• **DOCUMENT TEXT**:

****************************************

Intro to Heap data structure

Heap is one of the most efficient data structure that can handle data for certain purposes.
To have a better understanding of heap you can imagine a priority queue.

For example, let’s say there are multiple jobs that you need to do for today. They could be chores, work, and any activities.
However, not all of them have the same priority and you probably want to finish jobs in order of importance.

A priority queue is a queue that takes tasks and handles them in order of specified priority.
Therefore, unlike a normal queue which is FIFO – first in first out, a priority queue always guarantees to provide an element in the order of priority.
The order could be the minimum or maximum of the priority depending on the user’s choice.

Why do I talk about the priority queue in the heap data structure post?
It’s because the heap is the most crucial part of priority queue implementation.
The heap data structure actually maintains elements based on the order specified.
Let’s take a look at how the heap is structured and how it handles data.

How is heap structured?

Typically many efficient data structures maintain elements in sorted order to access data fast.
Binary search is a good example that requires all the elements to be sorted.
Binary search tree also guarantees all the tree nodes are placed in sorted order.

However, although heap uses binary tree it is not as restrictive as the binary search tree.
The only requirement of heap is that all the children of the tree node need to be smaller than the parent. (max heap)
If a user wants min-heap then all the children of the tree node need to be bigger than the parent.
Max heap guarantees that the root of the tree will always be the largest element of all the tree nodes.
Min heap guarantees that the root of the tree will always be the smallest element of all the tree nodes.

Let’s take a look at the picture of max heap as a picture is worth a thousand words.

heap data structure

As you see the above, 98 is the largest value of all the nodes.
Then node 98 has two children, 85 and 90. Node 85 has two children 81 and 82. Node 90 has two children 84 and 88.
Please note that this tree is not strictly sorted like binary search tree.
You may have noticed that node 88, the child of 90, is greater than node 85 but it’s located at the leaf node.
Basically it is fine as long as the parent node is greater than its children.

As you can see heap condition is maintained in the above example.

  1. Node 98: 98 > 85 && 98 > 90
  2. Node 85: 85 > 81 && 85 > 82
  3. Node 90: 90 > 84 && 90 > 88

Why do we only care about parent and children relationship?
It’s because we just want to maintain everything based on priority!
What heap guarantees is that the root will be the largest value for max-heap and smallest for min-heap.

Where do you use heap for?

Now you might wonder why heap is useful when it only guarantees about the root element.
This is important because as you keep inserting elements the heap will always maintain the elements based on the priority.

Let’s go back to the very first example I gave in the beginning of the post – to dos for a day.

****************************************

• **PROVIDED DATA**:
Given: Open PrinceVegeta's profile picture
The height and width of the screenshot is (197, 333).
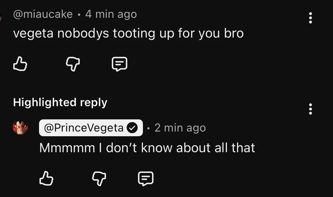Looking at the screenshot, I should [20, 128].
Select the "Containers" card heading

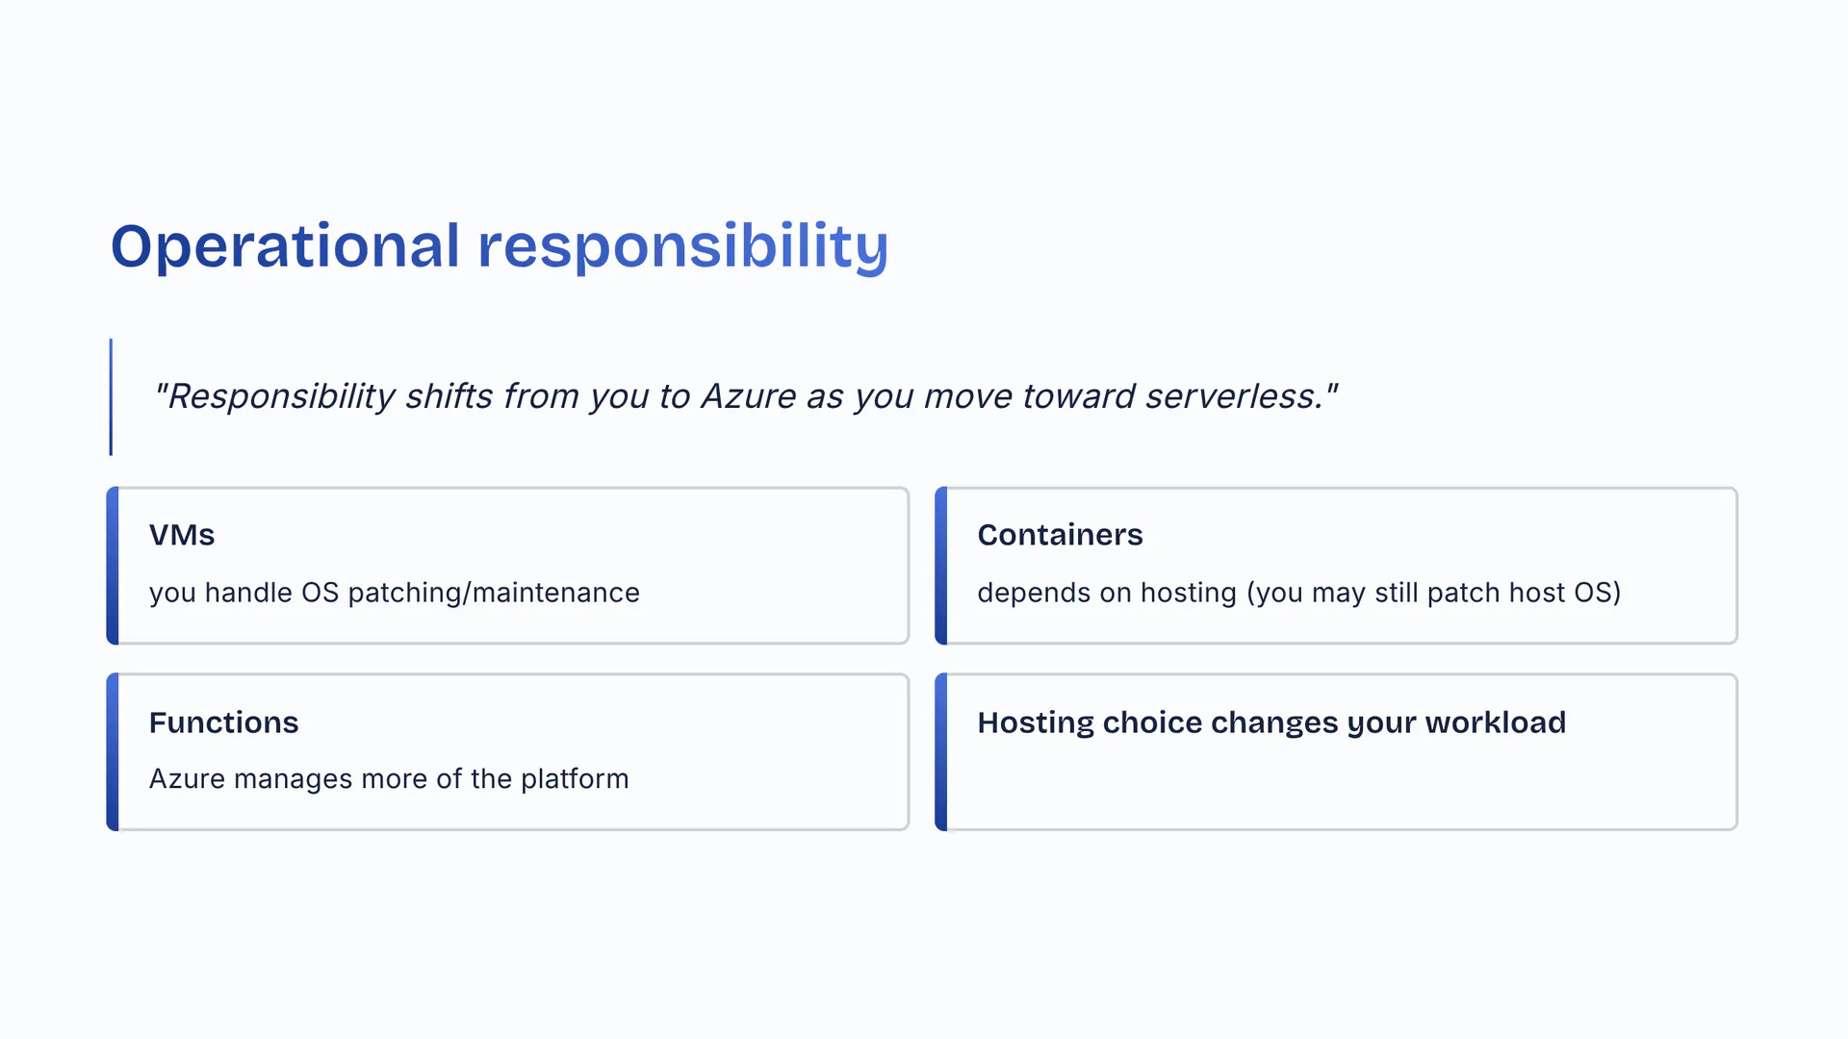pyautogui.click(x=1060, y=535)
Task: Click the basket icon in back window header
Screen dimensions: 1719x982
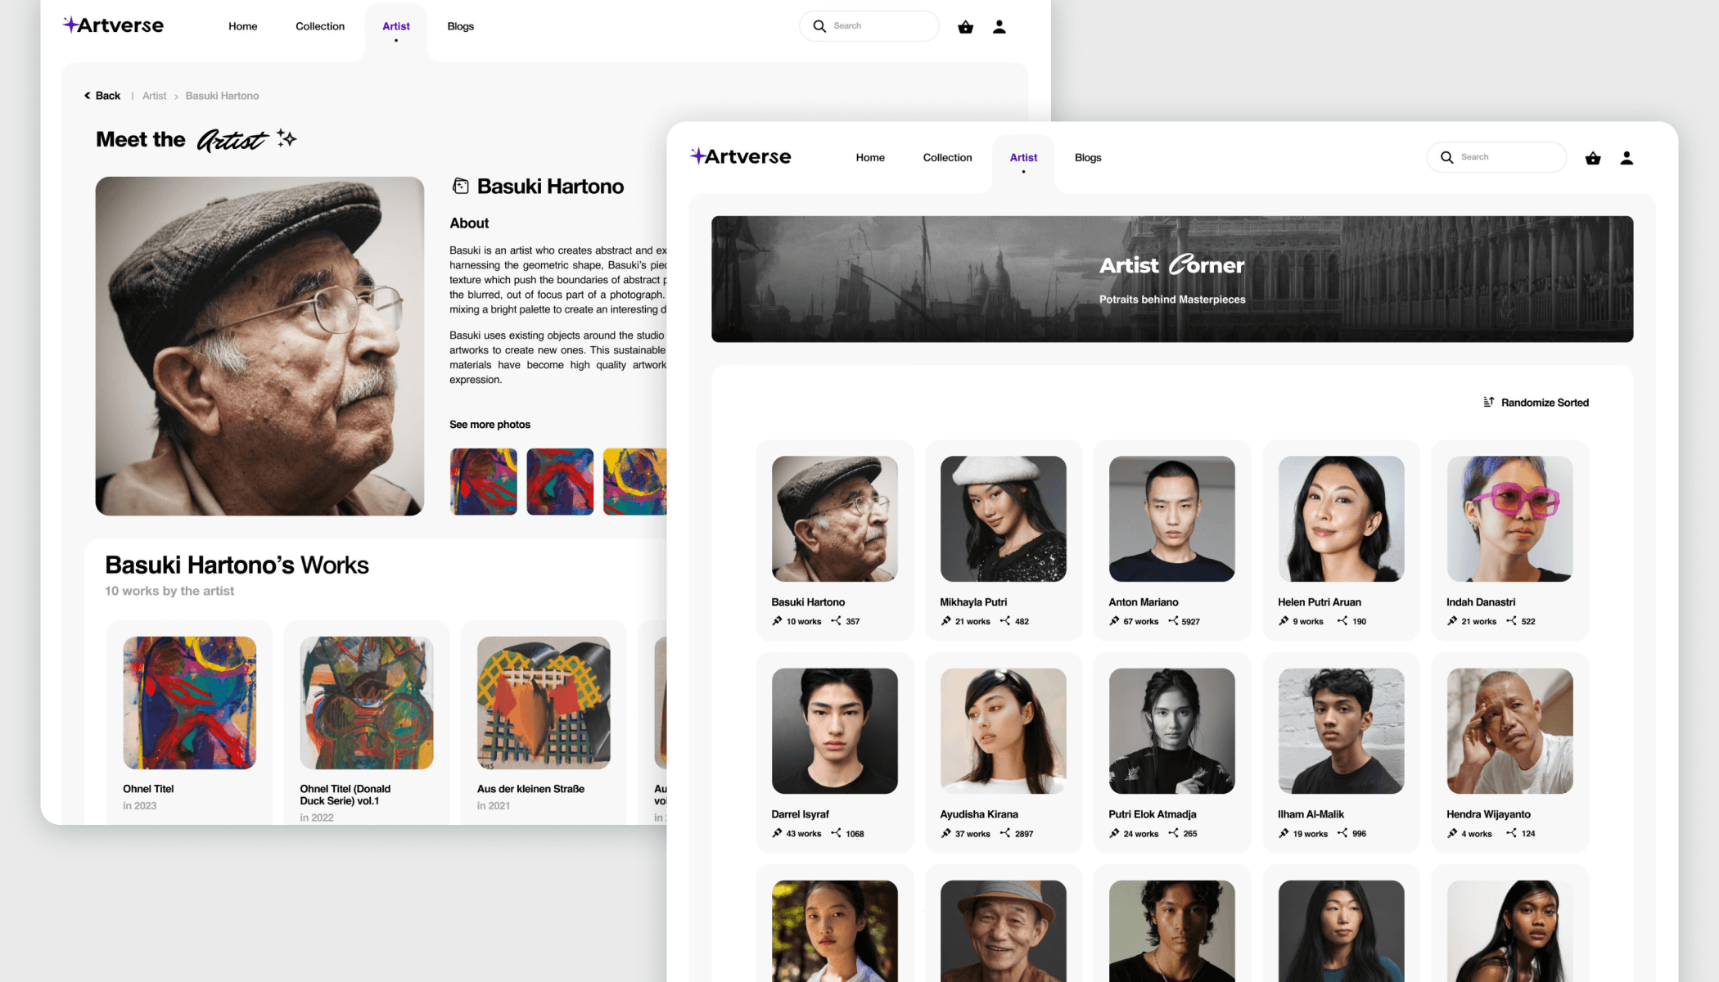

****************************************

• **WHAT THIS TASK INVOLVES**: Revise the heap article starting at "Why do we only" and ending at "on the priority.", replacing "root" with "top node". The data has no connection to the heap article.

• **THE OUTPUT**:
Why do we only care about parent and children relationship?
It’s because we just want to maintain everything based on priority!
What heap guarantees is that the top node will be the largest value for max-heap and smallest for min-heap.

Where do you use heap for?

Now you might wonder why heap is useful when it only guarantees about the top node element.
This is important because as you keep inserting elements the heap will always maintain the elements based on the priority.